BRAINDCHILD of New South Wales Trotting Club chief executive Len Smith, the Miracle Mile was designed for one specific purpose.
With the two-minute barrier over 1609 metres considered the ultimate measure of greatness Smith was determined to prove Australasian pacers were equal to their northern hemisphere counterparts.
It had been 70 years since Star Pointer set the standard with his 1:59 ¼ in Redville when Smith pitched the concept of a race purely based on speed in 1967.
During the interim roughly 80 American pacers and trotters had managed to break the time barrier over a mile.
As for standardbreds south of the equator, several had bettered two minutes but all during time trials.

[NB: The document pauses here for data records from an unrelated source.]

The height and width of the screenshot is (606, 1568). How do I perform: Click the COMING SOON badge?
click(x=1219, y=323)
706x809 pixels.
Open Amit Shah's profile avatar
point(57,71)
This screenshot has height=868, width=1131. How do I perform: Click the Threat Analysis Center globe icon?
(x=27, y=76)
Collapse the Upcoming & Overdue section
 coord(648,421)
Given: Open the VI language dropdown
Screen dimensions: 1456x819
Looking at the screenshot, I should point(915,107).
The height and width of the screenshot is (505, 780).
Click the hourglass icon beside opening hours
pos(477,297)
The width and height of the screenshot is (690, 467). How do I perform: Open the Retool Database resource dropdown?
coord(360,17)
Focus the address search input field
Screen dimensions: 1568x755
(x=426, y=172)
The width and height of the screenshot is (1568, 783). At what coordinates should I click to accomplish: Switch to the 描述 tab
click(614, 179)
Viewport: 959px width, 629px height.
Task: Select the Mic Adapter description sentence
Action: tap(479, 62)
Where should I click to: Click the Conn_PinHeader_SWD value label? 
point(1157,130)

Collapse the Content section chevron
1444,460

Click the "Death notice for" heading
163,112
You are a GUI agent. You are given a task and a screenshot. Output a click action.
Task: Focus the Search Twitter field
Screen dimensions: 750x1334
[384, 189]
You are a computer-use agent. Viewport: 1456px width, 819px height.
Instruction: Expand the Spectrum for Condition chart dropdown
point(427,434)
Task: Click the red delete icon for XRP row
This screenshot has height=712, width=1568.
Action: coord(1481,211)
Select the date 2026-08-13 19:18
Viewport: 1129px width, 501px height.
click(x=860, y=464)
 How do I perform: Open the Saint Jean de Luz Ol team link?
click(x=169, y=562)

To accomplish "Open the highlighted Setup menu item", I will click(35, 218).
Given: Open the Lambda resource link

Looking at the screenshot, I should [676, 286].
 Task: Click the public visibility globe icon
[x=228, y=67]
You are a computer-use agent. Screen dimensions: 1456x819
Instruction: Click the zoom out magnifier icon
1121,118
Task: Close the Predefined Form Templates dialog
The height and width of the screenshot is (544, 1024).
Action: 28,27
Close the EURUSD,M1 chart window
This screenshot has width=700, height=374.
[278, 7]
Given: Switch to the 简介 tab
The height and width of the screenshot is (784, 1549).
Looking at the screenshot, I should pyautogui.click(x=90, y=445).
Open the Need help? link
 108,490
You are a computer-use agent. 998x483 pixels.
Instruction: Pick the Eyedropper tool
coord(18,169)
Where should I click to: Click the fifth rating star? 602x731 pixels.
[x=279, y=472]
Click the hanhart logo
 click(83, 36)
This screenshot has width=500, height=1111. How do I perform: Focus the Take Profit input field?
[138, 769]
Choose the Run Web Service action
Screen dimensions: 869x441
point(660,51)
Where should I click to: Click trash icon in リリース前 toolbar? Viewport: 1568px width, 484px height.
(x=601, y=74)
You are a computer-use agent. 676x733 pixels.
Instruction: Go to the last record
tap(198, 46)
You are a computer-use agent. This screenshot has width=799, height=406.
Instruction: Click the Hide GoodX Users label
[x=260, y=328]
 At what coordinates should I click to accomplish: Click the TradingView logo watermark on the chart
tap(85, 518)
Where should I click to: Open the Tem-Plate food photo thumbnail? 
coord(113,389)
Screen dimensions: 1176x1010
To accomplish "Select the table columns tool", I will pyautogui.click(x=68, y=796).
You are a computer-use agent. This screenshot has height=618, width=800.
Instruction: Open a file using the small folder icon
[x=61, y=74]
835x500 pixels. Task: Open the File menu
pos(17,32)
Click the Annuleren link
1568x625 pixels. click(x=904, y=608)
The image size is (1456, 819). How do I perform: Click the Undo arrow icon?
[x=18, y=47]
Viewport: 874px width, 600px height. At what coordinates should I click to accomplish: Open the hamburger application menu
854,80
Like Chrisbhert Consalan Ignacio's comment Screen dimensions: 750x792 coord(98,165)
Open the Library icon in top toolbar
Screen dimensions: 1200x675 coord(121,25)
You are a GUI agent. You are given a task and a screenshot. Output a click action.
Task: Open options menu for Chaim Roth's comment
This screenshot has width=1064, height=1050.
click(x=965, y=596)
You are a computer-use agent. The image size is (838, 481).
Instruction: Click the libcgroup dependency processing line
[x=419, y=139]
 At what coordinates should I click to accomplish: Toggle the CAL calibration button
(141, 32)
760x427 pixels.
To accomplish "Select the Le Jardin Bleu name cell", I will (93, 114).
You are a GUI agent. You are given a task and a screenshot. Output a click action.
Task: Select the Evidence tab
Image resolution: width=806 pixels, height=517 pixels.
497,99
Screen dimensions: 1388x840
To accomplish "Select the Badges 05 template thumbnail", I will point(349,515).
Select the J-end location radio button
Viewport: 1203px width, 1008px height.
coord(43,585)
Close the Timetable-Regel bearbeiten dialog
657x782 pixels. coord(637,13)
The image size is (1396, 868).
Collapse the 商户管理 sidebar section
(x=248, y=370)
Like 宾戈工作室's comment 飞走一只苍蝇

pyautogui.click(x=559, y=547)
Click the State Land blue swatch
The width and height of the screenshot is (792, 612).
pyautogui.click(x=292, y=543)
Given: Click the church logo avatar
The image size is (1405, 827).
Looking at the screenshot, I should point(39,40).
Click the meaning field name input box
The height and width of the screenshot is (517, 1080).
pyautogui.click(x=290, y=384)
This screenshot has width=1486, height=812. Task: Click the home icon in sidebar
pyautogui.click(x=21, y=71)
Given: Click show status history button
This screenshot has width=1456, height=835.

Lawn Derby was the first, stopping the clock in 1:59.4 in Addington in 1938.
Avian Derby, a son of Lawn Derby, covered the mile in 2:00 at Harold Park in 1952 to become the first to reach the mark in Australia.
Ribands, another son of Lawn Derby, then lowered the benchmark to 1:58.7 at the same venue in 1954.
Smith’s goal was to see a ‘miracle’ under race conditions.
“It was unheard of in those days for a pacer to break the two minute barrier,” Smith said. “So we named the race Miracle Mile in hope we would see a miracle.
“Although the race was an overnight success, we had plenty of criticism beforehand.
“It was also the first race at Harold Park to have a sponsor, with the Craven Filter Miracle Mile becoming one of the longest sponsorships in harness racing.”
To be conducted at Harold Park on March 3, 1967, the feature offered a $15,000 purse – $10,000 in stake and $5000 in bonuses.
The first speed incentive of $1000 was to be paid if the winner lowered Mineral Springs’s Australian race record of 2:01.2 which was set around the Glebe circuit in 1956.
A further $4000 was up for grabs if the winner equaled or bettered two minutes.
To the delight of Smith, the sponsors, and all those who worked tirelessly behind the scene, the inaugural Miracle Mile achieved its goal.
As expected the new edition to the calendar drew an outstanding field consisting of Angelique, Rachel McGregor, Robin Dundee, Rocky Star, Southern Song and Tongue Twister.
In a bid to increase crowd participation, blue markers where set to light up at each quarter at the 30-second mark.
History shows Robert Dundee achieved the ‘miracle’ by covering the mile in 1:59 with Robert Cameron in the sulky.
Trained by Jack Walsh, the mare scored by 25 yards from Tongue Twister, with Angelique three yards away third.
Throughout the years the goal post has changed in search of new miracles, such as Halwes winning the 1968 edition in 1:58.6.
In 1982 Gundary Flyer became the first winner to break 1:57 with his 1:56.9 performance.
Eight years later Westburn Grant won in 1:55.6 – the first sub 1:56 Miracle Mile.
Naturally the aim became breaking 1:55, something Iraklis achieved in 1996 despite Harold Park track upgrades forcing the Miracle Mile to be extended from a true mile to 1760 metres.
Almost two decades later Christen Me set the latest Miracle Mile standard by breaking 1:50 in the 2014 running, which was conducted at the club’s new home in Menangle.
The following season Have Faith In Me bypassed the 1:49 and 1:48 stages when he captured the Group One in 1:47.5.
Then came My Field Marshal, which provided another ‘miracle mile’ in 2018.
Trained by Tim Butt and driven by his brother Anthony, My Field Marshal outclassed his rivals in a phenomenal 1:46.9, which remains the fastest mile in the southern hemisphere.
My Field Marshal’s time would see him finish approximately 180 metres ahead of Robin Dundee in her inaugural Miracle Mile win.
With a stellar field assembled for Saturday night’s $1million Ainsworth Miracle Mile could another ‘miracle’ be on the cards?
HOOFNOTE: In honour of Len Smith’s vision, the club he served so admirably introduced the Group One Len Smith Mile in 2008.